When I look back at my time in Israel in 2022, the experiences feel more alive than my unrecorded days from only last month. Reviewing all that I’ve written about that trip, it’s no wonder why. And still, rereading the pieces I’m reminded of a flurry of tiny details I’d since forgotten. We imbue our words with colossal parts of ourselves. It’s thoughts, memories, and experiences that color each sentence we write. Pulling pages from the right chapters reveals bygone channels, streets, avenues, and viaducts.
As I look that ten-year-old in the eyes, a vicarious envy overtakes me. A yearning to reclaim the forgotten impassions my words. His parents have already done him the kindness and liberty of beginning to show him the world.
In his eyes, I see the reflections of a strange, foreign place that few ten-year-olds would ever be lucky enough to see. I see a lively, frenetic world dancing across the glossy whites beside his pupils. I see golf carts traversing the streets of this tiny, car-less town and I smell a delightful din of aromas from street vendors, restaurants, and mom-and-pop shops. I hear chatter and bustle and the inner workings of a place I never knew existed a few weeks prior.
Broadly, I see the finer details of cultures that comprise each new locale. And I see the ten-year-old me who unwittingly allowed each family vacation to fade into little more than flipbooks. I see lone sentences in what could have been whole novels.
And I see a profound generosity in the parents who encourage this ten-year-old child each night to journal, even — and especially — during a vacation.
If I’d had even sentences from my time in Mexico logged into a notebook, I could review them today. I could breathe life into words I hadn’t yet found the means to articulate when I was his age.
But for him, Belize is a fresh memory. The details of his time snorkeling, caving, fishing, hiking, basking, and exploring are as fresh to him as they’ll ever be.

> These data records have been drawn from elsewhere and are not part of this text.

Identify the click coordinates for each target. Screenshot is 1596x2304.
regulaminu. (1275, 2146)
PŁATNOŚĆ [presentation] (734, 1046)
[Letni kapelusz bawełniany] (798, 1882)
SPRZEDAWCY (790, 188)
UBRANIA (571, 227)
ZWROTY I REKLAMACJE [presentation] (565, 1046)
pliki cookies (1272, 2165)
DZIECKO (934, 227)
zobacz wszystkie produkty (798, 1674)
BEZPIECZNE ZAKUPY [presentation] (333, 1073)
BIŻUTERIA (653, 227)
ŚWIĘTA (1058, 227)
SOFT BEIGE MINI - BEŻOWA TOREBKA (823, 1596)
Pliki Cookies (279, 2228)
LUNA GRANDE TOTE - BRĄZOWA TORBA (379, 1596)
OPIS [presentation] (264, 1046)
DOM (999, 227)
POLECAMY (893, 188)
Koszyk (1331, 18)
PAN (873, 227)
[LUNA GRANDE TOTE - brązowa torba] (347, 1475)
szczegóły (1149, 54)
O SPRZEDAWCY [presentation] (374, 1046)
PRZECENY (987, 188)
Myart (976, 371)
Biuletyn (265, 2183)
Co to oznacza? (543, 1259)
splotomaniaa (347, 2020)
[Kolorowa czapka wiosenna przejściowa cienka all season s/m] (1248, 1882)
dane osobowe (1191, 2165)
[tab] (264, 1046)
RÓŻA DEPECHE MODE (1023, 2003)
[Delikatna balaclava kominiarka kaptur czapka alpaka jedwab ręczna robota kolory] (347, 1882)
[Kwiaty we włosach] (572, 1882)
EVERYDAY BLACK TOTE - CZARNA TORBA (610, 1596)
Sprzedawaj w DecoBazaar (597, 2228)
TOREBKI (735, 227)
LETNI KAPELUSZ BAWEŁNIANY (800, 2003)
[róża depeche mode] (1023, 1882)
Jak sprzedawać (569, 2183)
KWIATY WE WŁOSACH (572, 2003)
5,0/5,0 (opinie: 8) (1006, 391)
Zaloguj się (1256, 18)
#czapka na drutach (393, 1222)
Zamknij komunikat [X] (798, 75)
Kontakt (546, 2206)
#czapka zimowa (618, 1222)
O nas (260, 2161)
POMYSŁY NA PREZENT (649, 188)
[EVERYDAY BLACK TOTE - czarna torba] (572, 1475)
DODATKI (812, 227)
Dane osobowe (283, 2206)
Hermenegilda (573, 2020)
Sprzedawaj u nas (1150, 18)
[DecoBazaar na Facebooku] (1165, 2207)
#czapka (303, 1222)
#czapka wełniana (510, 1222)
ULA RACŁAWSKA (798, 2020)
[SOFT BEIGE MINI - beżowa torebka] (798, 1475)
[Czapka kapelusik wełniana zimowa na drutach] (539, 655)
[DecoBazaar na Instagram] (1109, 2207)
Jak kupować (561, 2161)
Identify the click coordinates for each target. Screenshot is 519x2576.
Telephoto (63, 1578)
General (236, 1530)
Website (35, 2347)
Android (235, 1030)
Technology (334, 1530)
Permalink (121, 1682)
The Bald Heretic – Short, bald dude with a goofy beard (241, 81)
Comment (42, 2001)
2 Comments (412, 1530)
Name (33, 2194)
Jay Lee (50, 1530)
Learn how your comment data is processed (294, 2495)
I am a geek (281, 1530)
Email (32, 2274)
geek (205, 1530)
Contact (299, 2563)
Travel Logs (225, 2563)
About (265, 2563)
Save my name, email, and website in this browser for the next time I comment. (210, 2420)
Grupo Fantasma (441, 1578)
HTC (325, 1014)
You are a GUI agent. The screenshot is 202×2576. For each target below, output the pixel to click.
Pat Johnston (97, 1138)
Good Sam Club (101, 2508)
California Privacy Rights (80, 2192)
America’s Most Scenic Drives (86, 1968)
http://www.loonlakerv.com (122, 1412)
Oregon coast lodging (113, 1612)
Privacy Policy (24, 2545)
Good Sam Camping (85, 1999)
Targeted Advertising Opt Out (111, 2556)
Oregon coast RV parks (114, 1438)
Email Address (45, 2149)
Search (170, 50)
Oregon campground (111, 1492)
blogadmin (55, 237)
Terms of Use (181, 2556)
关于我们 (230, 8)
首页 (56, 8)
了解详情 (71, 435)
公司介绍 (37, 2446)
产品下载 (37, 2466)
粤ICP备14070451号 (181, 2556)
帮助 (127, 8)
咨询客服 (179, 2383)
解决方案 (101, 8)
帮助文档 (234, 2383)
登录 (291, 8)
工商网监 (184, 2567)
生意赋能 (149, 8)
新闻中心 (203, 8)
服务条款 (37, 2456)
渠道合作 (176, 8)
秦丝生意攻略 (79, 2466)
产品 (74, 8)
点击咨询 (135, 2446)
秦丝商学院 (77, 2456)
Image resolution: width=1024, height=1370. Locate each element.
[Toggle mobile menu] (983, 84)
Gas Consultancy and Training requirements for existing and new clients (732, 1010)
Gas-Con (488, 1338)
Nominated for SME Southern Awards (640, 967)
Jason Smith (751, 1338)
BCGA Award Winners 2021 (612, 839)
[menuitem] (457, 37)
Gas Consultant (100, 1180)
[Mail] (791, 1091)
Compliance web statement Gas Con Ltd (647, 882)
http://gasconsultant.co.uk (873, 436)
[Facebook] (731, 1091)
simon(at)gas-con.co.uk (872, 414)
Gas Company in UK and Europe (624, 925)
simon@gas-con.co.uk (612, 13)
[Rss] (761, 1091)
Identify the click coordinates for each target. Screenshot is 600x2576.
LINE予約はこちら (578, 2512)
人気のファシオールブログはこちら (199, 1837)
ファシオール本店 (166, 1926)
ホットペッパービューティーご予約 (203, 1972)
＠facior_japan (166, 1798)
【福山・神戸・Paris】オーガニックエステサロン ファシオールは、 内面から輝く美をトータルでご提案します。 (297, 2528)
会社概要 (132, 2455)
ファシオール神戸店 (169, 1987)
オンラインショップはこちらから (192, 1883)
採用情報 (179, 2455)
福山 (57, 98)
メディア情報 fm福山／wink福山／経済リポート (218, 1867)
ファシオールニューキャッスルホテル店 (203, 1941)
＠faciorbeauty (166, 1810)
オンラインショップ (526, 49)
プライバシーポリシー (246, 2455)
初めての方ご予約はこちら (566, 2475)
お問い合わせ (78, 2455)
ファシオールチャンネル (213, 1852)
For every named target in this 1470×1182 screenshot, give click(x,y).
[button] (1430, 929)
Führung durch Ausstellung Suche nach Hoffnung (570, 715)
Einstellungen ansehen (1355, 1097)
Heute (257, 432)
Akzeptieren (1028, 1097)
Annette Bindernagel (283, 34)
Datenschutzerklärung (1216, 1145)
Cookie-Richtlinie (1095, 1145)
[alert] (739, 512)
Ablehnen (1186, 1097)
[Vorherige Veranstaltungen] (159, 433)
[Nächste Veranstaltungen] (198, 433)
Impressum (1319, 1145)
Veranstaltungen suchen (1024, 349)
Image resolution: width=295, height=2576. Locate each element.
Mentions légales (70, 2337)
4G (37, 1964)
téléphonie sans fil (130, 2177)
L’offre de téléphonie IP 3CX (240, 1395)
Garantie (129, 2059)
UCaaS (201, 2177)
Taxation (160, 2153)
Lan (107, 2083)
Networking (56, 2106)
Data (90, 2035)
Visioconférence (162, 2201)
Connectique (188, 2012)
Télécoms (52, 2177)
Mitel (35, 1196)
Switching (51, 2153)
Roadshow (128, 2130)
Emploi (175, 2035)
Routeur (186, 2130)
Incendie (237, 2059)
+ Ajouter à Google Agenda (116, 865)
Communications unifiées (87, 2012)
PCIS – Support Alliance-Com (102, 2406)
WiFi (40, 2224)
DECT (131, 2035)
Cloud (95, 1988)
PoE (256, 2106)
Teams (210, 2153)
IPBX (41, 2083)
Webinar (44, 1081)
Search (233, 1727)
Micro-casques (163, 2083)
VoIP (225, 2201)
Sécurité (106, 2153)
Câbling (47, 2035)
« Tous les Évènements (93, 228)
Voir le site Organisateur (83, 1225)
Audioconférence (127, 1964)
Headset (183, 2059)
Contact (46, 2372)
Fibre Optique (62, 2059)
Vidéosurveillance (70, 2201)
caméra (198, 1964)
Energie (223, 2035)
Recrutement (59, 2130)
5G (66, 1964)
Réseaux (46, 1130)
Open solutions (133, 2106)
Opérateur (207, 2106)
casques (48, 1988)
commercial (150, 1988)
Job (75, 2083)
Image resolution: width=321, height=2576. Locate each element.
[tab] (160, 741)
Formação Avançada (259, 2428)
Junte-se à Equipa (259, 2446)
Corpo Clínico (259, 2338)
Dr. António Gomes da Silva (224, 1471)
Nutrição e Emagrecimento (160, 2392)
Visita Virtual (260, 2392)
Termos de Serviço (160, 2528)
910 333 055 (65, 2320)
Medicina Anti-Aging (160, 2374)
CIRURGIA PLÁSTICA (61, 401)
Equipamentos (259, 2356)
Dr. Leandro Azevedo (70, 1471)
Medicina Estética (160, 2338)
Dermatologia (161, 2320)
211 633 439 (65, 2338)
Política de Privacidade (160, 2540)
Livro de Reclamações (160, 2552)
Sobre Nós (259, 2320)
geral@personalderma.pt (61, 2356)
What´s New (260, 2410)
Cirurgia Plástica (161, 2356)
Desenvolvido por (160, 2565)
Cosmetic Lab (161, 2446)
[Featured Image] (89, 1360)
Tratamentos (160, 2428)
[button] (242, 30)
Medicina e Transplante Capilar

And in those notebooks, a future him — or some distant someone — might find a portal to another place.
Inspirational - experiencing life and journaling both help develop an awareness of the world and oneself. But the journal is not needed for memory as much as for allocating moments of gaining insights.
The boy may never read the journal and still, he will remember differently - remember what he was thinking and perhaps feeling, and the connections to other thought and feelings he had.
Memories elude for a reason: we need them in summary, to build our conscience, but we don’t need the details.
Trying to recap years later, to connect the dots, is a creative act. Whatever comes out of it is what we need now, built from fragments of experiences from all the years lived. Memories are now. Past is past. We have been there but we are here now.